#### EXERCISE INPUT:
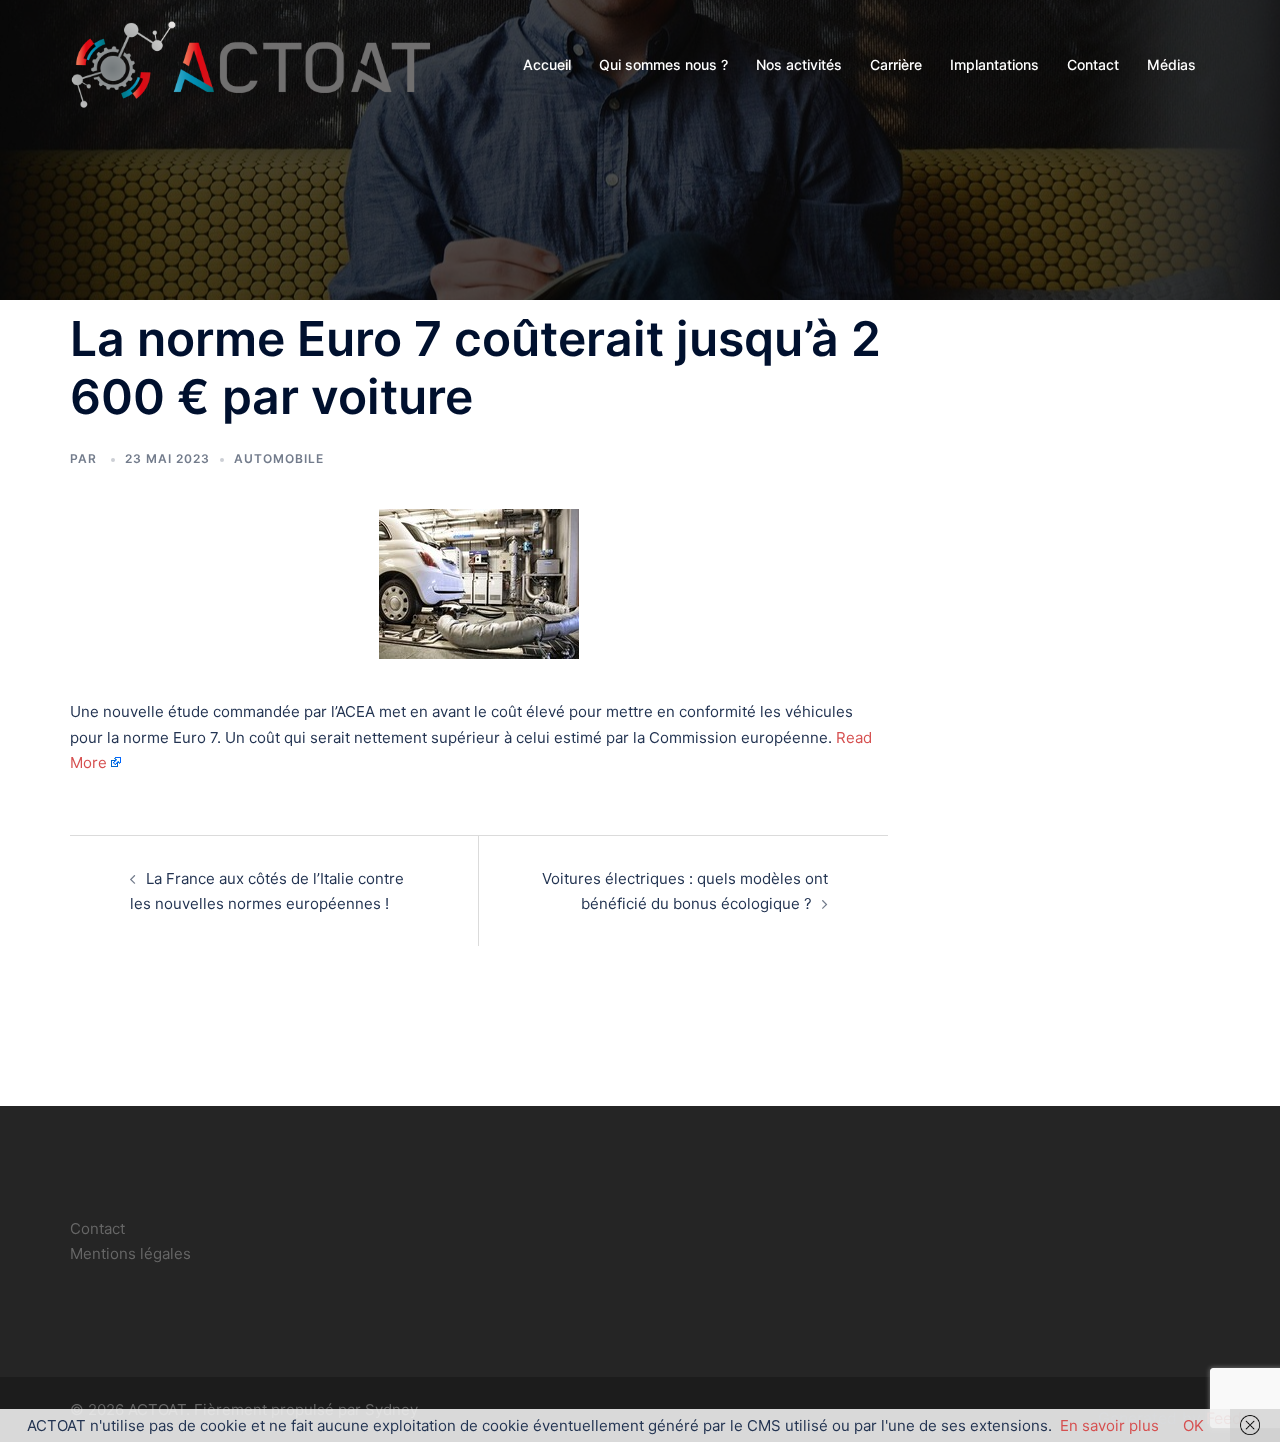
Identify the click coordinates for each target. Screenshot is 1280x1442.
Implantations (994, 64)
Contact (1093, 64)
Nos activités (799, 64)
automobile (279, 458)
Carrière (896, 64)
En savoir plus (1109, 1425)
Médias (1171, 64)
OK (1193, 1425)
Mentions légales (130, 1253)
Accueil (547, 64)
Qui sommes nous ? (663, 64)
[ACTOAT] (250, 63)
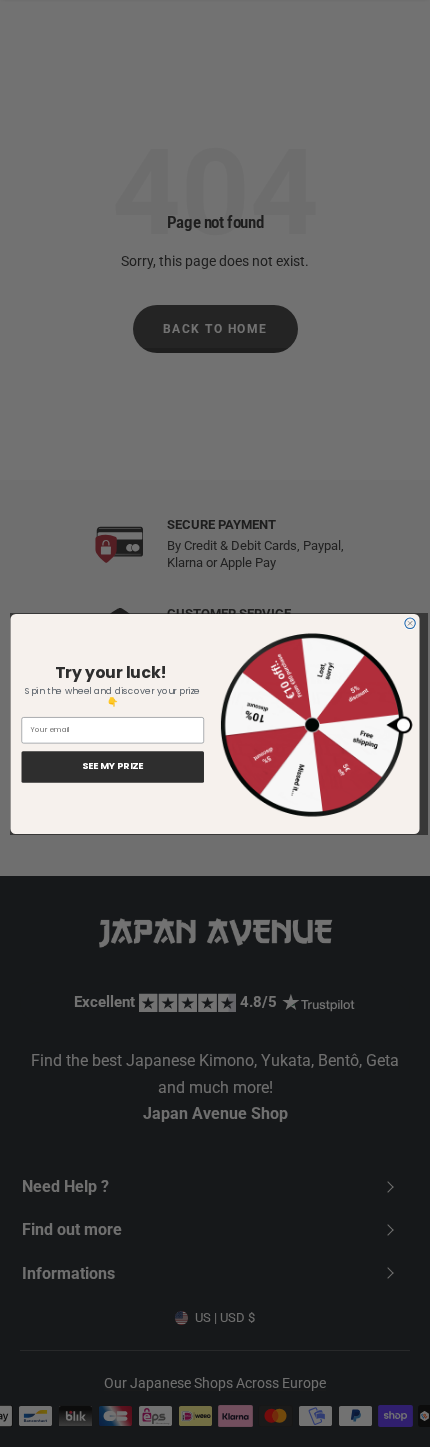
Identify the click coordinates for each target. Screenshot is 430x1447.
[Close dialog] (410, 623)
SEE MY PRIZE (112, 766)
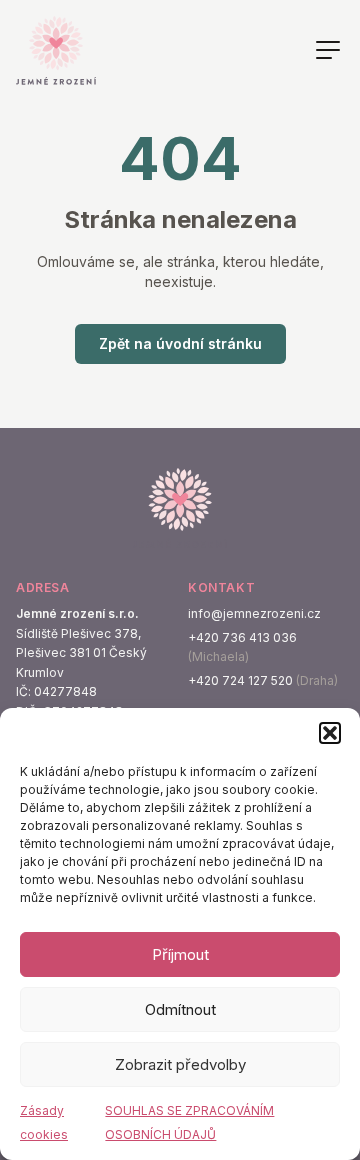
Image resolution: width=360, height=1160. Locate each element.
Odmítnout (180, 1009)
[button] (330, 733)
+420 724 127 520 (240, 680)
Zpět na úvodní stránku (180, 343)
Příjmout (180, 954)
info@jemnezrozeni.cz (254, 613)
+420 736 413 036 (242, 637)
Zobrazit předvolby (180, 1064)
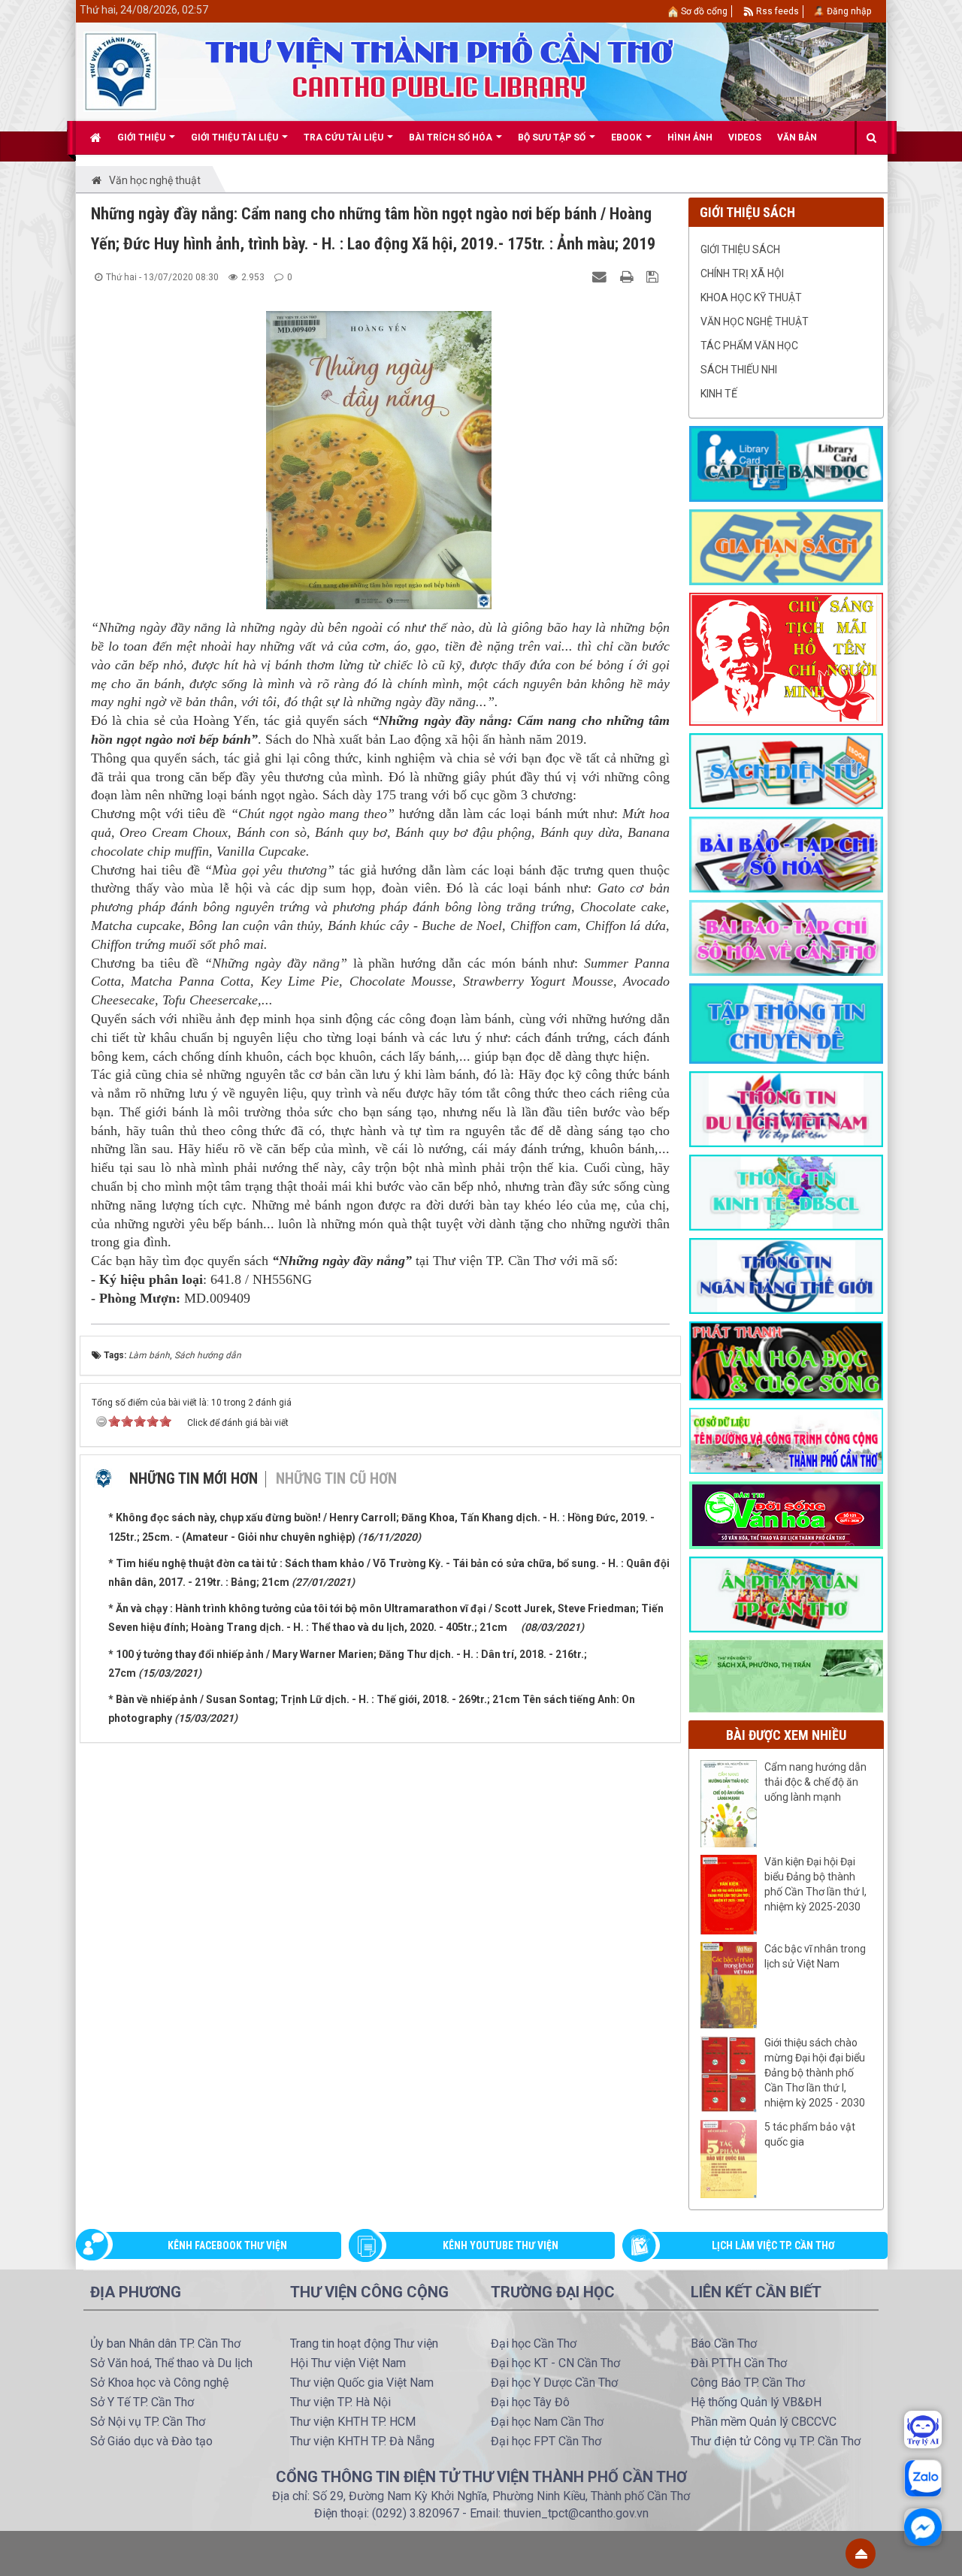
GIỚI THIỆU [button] (142, 137)
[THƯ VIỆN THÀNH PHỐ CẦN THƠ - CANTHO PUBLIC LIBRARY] (120, 71)
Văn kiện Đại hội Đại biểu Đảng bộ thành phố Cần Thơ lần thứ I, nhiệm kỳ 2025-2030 (815, 1884)
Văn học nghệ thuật (754, 322)
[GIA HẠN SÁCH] (786, 546)
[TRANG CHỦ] (96, 137)
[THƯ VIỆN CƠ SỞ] (786, 1675)
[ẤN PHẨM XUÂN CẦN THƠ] (786, 1593)
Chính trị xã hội (742, 273)
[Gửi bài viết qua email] (601, 276)
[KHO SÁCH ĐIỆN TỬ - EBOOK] (786, 770)
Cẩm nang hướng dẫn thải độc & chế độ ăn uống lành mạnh (815, 1782)
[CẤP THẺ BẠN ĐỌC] (786, 463)
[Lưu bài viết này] (654, 276)
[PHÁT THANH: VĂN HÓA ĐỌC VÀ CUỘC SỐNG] (786, 1360)
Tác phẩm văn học (749, 346)
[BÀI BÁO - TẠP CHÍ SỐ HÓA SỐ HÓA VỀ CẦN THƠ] (786, 937)
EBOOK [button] (627, 137)
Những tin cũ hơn (336, 1478)
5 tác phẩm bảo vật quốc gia (809, 2134)
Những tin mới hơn (193, 1478)
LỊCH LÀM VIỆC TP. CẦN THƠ (773, 2245)
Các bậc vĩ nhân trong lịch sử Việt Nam (815, 1956)
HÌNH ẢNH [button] (689, 137)
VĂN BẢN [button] (797, 137)
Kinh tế (718, 394)
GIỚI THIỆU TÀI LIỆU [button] (235, 137)
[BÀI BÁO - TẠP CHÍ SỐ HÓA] (786, 853)
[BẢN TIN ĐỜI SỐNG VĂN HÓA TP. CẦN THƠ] (786, 1514)
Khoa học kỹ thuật (751, 297)
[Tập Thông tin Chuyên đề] (786, 1022)
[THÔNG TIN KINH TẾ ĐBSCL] (786, 1191)
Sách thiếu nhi (738, 370)
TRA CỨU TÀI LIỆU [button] (345, 137)
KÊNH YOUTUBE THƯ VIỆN (500, 2245)
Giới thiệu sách (740, 249)
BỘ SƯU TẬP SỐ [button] (553, 137)
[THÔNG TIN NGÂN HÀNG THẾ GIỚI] (786, 1275)
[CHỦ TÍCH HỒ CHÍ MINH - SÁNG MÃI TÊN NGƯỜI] (786, 658)
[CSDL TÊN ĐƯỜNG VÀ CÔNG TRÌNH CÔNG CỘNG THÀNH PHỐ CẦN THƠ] (786, 1440)
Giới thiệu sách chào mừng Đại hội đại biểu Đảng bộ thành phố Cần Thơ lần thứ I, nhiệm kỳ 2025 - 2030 (814, 2073)
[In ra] (628, 276)
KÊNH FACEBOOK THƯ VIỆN (227, 2245)
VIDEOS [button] (744, 137)
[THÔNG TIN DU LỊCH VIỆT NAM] (786, 1108)
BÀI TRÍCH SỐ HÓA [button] (452, 137)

#### INSTRUCTIONS TO FOLLOW:
Although pictures appear among the entries, please set down only the lines from the one with "Image resolution: width=360, height=1160." up to and including the one with "[CHỦ TÍCH HỒ", word for word.

#### ANSWER TO THE EXERCISE:
Image resolution: width=360, height=1160. Locate each element.
Odmítnout (180, 1009)
[button] (330, 733)
+420 724 127 520 (240, 680)
Zpět na úvodní stránku (180, 343)
Příjmout (180, 954)
info@jemnezrozeni.cz (254, 613)
+420 736 413 036 (242, 637)
Zobrazit předvolby (180, 1064)
GIỚI THIỆU [button] (142, 137)
[THƯ VIỆN THÀNH PHỐ CẦN THƠ - CANTHO PUBLIC LIBRARY] (120, 71)
Văn kiện Đại hội Đại biểu Đảng bộ thành phố Cần Thơ lần thứ I, nhiệm kỳ 2025-2030 (815, 1884)
Văn học nghệ thuật (754, 322)
[GIA HẠN SÁCH] (786, 546)
[TRANG CHỦ] (96, 137)
[THƯ VIỆN CƠ SỞ] (786, 1675)
[ẤN PHẨM XUÂN CẦN THƠ] (786, 1593)
Chính trị xã hội (742, 273)
[Gửi bài viết qua email] (601, 276)
[KHO SÁCH ĐIỆN TỬ - EBOOK] (786, 770)
Cẩm nang hướng dẫn thải độc & chế độ ăn uống lành mạnh (815, 1782)
[CẤP THẺ BẠN ĐỌC] (786, 463)
[Lưu bài viết này] (654, 276)
[PHÁT THANH: VĂN HÓA ĐỌC VÀ CUỘC SỐNG] (786, 1360)
Tác phẩm văn học (749, 346)
[BÀI BÁO - TẠP CHÍ SỐ HÓA SỐ HÓA VỀ CẦN THƠ] (786, 937)
EBOOK [button] (627, 137)
Những tin cũ hơn (336, 1478)
5 tác phẩm bảo vật quốc gia (809, 2134)
Những tin mới hơn (193, 1478)
LỊCH LÀM VIỆC TP. CẦN THƠ (773, 2245)
Các bậc vĩ nhân trong lịch sử Việt Nam (815, 1956)
HÌNH ẢNH [button] (689, 137)
VĂN BẢN [button] (797, 137)
Kinh tế (718, 394)
GIỚI THIỆU TÀI LIỆU [button] (235, 137)
[BÀI BÁO - TẠP CHÍ SỐ HÓA] (786, 853)
[BẢN TIN ĐỜI SỐNG VĂN HÓA TP. CẦN THƠ] (786, 1514)
Khoa học kỹ thuật (751, 297)
[Tập Thông tin Chuyên đề] (786, 1022)
[THÔNG TIN KINH TẾ ĐBSCL] (786, 1191)
Sách thiếu nhi (738, 370)
TRA CỨU TÀI LIỆU [button] (345, 137)
KÊNH YOUTUBE THƯ VIỆN (500, 2245)
Giới thiệu sách (740, 249)
BỘ SƯU TẬP SỐ [button] (553, 137)
[THÔNG TIN NGÂN HÀNG THẾ GIỚI] (786, 1275)
[CHỦ TÍCH HỒ CHÍ MINH - SÁNG MÃI TÊN NGƯỜI] (786, 658)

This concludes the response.